In this study, based on the finding that cognitive function and neuronal signal transduction are activated by administration of placenta-derived cells, interactions between changes in the metabolites and changes in senescence and antisense mechanism according to hPDC injection was investigated. Compared with a control group of the same age, 23-month senescent mice administered with hPDCs three times showed significant differences in metabolites which are reported to be associated with neuronal function and degenerative brain diseases, such as linoleic acid and alpha-linolenic acid metabolism, pantothenate and CoA synthesis, sphingolipid and glycerophospholipid metabolism, arachidonic acid metabolism, etc. In particular, lipid metabolites such as sphingolipids and metabolisms are associated with synthesis of myelin, which is secreted by oligodendrocytes and surrounds the axons of nerve cells to regulate neuronal signaling, and therefore, correlation between differences of the metabolites and differences in cellular structures stained by MBP and MBP expression in the control group and the 23-month senescent mice administered with placenta-derived cells may be partially explained. In addition, the senescent mice administered with placenta-derived cells three times showed a significant difference in metabolites related to beta-alanine and glutathione metabolisms responsible for the removal of reactive oxygen species which is a strong senescence inducer, compared with the control group of the same age. There were also significant differences in metabolites associated with starch and sucrose metabolism, arginine and proline metabolism, energy and basal metabolism such as purine metabolism, protein and genome synthesis, and active nitrogen production regulation.

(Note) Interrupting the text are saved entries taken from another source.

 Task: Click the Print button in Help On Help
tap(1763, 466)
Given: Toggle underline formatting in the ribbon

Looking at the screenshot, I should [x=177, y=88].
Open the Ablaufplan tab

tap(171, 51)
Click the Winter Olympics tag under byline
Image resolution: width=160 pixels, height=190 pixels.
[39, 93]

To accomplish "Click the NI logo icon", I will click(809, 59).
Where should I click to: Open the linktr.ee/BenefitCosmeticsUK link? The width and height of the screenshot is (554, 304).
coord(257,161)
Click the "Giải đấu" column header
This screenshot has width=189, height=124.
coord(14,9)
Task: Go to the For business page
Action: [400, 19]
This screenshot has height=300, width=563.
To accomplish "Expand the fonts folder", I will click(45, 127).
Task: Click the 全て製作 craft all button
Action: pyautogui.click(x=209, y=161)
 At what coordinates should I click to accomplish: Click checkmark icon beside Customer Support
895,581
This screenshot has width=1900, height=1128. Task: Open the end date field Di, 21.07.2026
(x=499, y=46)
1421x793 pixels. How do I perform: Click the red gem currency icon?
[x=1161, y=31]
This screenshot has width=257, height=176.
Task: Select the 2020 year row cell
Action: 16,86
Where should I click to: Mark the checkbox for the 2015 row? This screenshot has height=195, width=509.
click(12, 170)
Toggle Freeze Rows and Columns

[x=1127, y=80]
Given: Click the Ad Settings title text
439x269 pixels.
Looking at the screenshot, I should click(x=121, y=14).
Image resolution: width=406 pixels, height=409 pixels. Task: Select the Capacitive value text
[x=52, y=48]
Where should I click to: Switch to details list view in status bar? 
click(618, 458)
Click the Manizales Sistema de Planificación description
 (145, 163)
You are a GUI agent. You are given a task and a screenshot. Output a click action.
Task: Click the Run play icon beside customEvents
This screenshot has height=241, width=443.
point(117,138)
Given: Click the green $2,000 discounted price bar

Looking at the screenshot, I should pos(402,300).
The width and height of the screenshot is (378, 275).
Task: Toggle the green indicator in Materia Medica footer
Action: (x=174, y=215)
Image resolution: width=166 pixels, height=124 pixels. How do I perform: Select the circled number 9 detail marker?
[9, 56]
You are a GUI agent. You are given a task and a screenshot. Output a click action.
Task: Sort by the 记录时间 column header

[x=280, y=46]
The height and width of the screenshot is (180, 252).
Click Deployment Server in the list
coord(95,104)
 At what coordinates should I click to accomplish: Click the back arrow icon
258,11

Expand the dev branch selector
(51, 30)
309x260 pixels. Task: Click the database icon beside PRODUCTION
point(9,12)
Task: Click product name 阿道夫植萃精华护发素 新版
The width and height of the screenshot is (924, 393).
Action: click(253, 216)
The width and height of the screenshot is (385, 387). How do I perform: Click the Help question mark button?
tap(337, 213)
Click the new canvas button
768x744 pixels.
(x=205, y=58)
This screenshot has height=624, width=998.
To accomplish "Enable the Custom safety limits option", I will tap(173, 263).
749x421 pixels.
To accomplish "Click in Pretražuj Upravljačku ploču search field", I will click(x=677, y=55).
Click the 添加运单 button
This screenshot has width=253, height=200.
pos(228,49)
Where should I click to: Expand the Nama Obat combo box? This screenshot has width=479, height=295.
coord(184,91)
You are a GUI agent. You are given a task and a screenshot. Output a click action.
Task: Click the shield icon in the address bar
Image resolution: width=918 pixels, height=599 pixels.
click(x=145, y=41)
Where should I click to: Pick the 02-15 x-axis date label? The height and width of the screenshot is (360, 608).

In order to investigate metabolite changes in the senescent mice administered with hPDCs three times, and the short-term effects by administration of senescent mice with placenta-derived cells at the same time, plasma were separated from 18-month-old senescent mice administered with placenta-derived cells once, and compared with that of a control group of the same age. Similar to 23-month-old senescent mice, there were significant differences in metabolites associated with neuronal functions, such as linoleic acid and alpha-linolenic acid metabolism, pantothenate and CoA synthesis, arachidonic acid metabolism, etc., and anti-oxidant functions, such as beta-alanine and glutathione metabolisms. Unlike 23-month-old senescent mice, there were significant differences in amino acid metabolism-related metabolites and fatty acid metabolism-related metabolites such as butanoate and steroid hormones between the mice administered with hPDCs once and a control group of the same age. In addition, there were also significant differences in propanoate which influences length of telomeres to help maintain genomic stability, seleno-amino acids which are toxic to a living body, and vitamin B6 metabolites which prevent protein denaturation called advanced glycation end products (AGE) causing a reduction in cognitive function and senescence, suggesting a potential short-term effect of the administration of placenta-derived cells on suppression of senescence and prevention of neurological diseases.

In conclusion, the above experiments confirmed that administration of senescent mice with hPDCs once or more leads to enhancement of cognitive function and locomotion of the senescent mice, and influences expression of various genes related to senescence and neurological diseases, metabolisms, and metabolite distribution of the metabolisms, thereby inhibiting or preventing senescence neurological diseases.